Dark Mode - Research

My research on Defining Primitive and Semantic Design Tokens for a Short-Video Social Media App

Dark Mode - Research

Challenge

The primary challenge was to address the lack of a standardized design system, specifically regarding color usage. The existing interface suffered from inconsistent implementations, making the introduction of a Dark Mode difficult.

Impact

Over 40M users India wide received an updated Moj App experience

Overview

This research aimed to establish a robust foundation for the app's visual language. The goal was to move away from arbitrary color choices and define a comprehensive set of Primitive and Semantic Design Tokens. This ensures a scalable, cohesive, and accessible Dark Mode experience for users.

Problem Statement

Inconsistent Pallet

The application previously relied on an unpredictable palette. Without a centralized system, designers and developers used varying shades of grays and blacks, leading to a disjointed user interface and visual fragmentation.

Inconsistent Palette

Factors associated with Dark Mode

Designing an accessible and consistent dark mode is challenging due to wide variations in device brightness, display quality, color gamut, display technologies, and inconsistent color calibration.

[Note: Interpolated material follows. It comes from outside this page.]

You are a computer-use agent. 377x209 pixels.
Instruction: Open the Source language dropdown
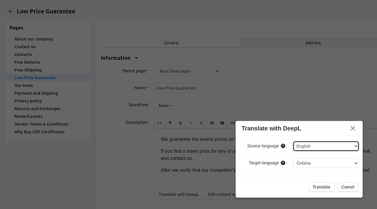[x=326, y=146]
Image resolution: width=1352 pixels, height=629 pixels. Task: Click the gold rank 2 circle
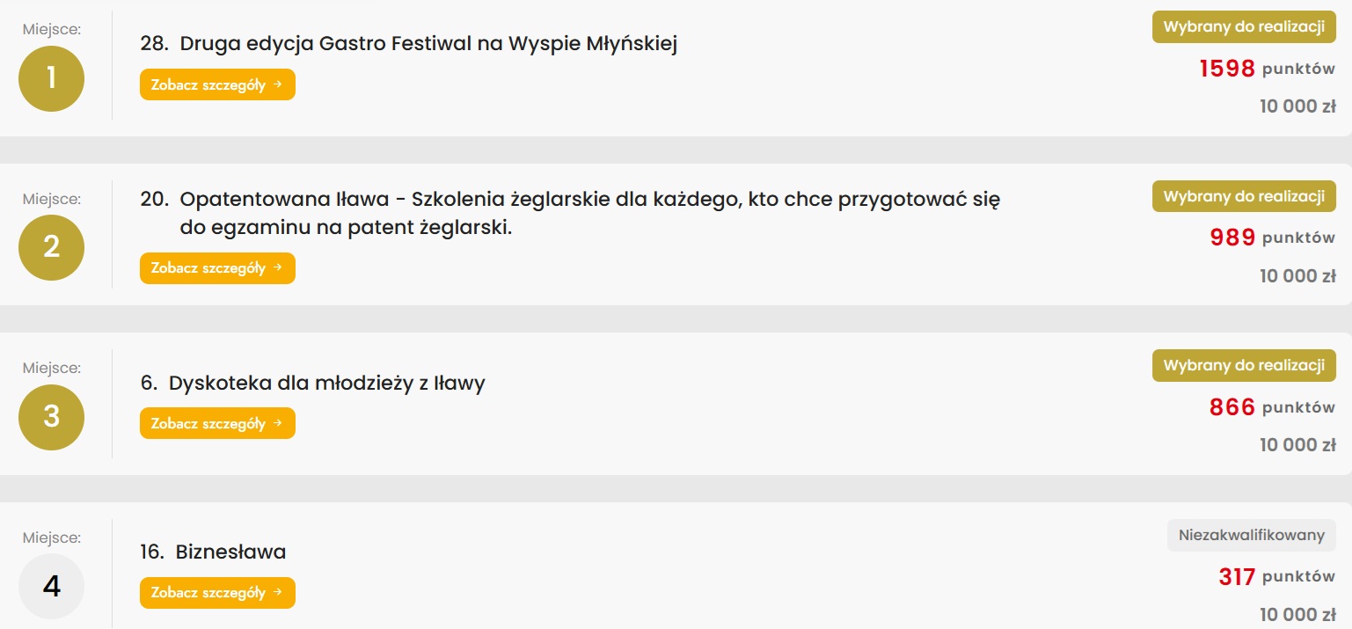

These differences are further affected by OS-level features like night mode, reading mode, and eye protection settings, which alter color perception and contrast. The challenge is to create a dark mode system that remains legible, accessible, and brand-consistent across this fragmented device and display ecosystem.

Factors associated with Dark Mode

Why this research matters?

  • India has extreme device diversity, from premium AMOLED phones to low-cost displays.
  • Budget devices often suffer from low brightness and poor contrast.
  • Inconsistent color calibration causes dark UIs to lose clarity.
  • OS features like night and eye-protection modes heavily alter colors.
  • Phones are used in harsh and unpredictable lighting conditions.
  • Many users are first-time or non-power users who rely on clarity.
  • Accessibility issues impact millions at scale in India.
Why this research matters

The process of defining the pallet

We started by doing audit of our existing screens to figure out the density of the token that is required (no. of surfaces, depth, complexity of visual element etc.)

Process of defining the palette

Choosing the right accent

We evaluated brand colors to find the optimal saturation for dark surfaces. Standard brand colors often vibrate on dark backgrounds, so they must be desaturated or adjusted.

Choosing the right accent

Testing each accent

How

  • Each accent was tested with 5-6 unique screens and UI combinations
  • Each was tested using 3-4 unique display types (Amoled to IPS LCD technology with variable NITS)
  • Semantic tokens and their combinations were also created to in order to maintain maximum accessibility.
Testing each accent

Semantic Tokens

To solve the inconsistency, we moved from raw hex codes to Semantic Tokens. This means naming colors by their function rather than their appearance (e.g., using surface-background instead of neutral-900).

Semantic Tokens

Strategy

Emphasis and Contrast: Instead of using pure white for all text, we utilized opacity and shade variations to create hierarchy:

High Emphasis: For primary titles and active states (Highest contrast).

Medium Emphasis: For secondary text and supporting information (Lower contrast to reduce visual noise).

Elevation and Depth (Surface Levels): In Dark Mode, shadows are less visible. We established depth by using lightness levels:

  • Level 0-100 (Darkest): The background canvas.
  • Level 200 - 400 (Lighter): Cards, modals, and elevated surfaces.
  • Level 500-600 (Lightest): Top-level interactions.
  • Rule: The higher the surface, the lighter it becomes, mimicking the effect of a light source in a dark room.
Strategy

Emphasise and Contrast Levels

Using the combination of grey.100 and grey.200 as a background and foreground creates less depth, if you increase the difference between two numbers ie( grey.100 & grey.300 ) the depth increases. Here you can understand the depth by using point theory.

(A) Represents the highest depth using ( g.100 - grey.400 - grey.600 ). Here the contrast between g.100 & g.400 is 2 point and between g.400 & g.600 is also 2 points thus it is more highlighting.

(B) Represents the Medium depth using ( g.100 - g.300 - g.500 ). Here the gap between g.100 & g.300 is 1 point thus it is balanced.

(C) Represents least depth using ( g.100 - g.300- g.400 ) here the gap between g.300 & g.400 is 0 point thus it has no depth to it.

Emphasise and Contrast Levels

Results

By establishing these Primitive and Semantic tokens, we successfully created a Dark Mode that is:

Consistent: Unifies the UI across all screens.

Accessible: Meets contrast standards for diverse user environments.

Efficient: Streamlines the workflow for both design and engineering teams.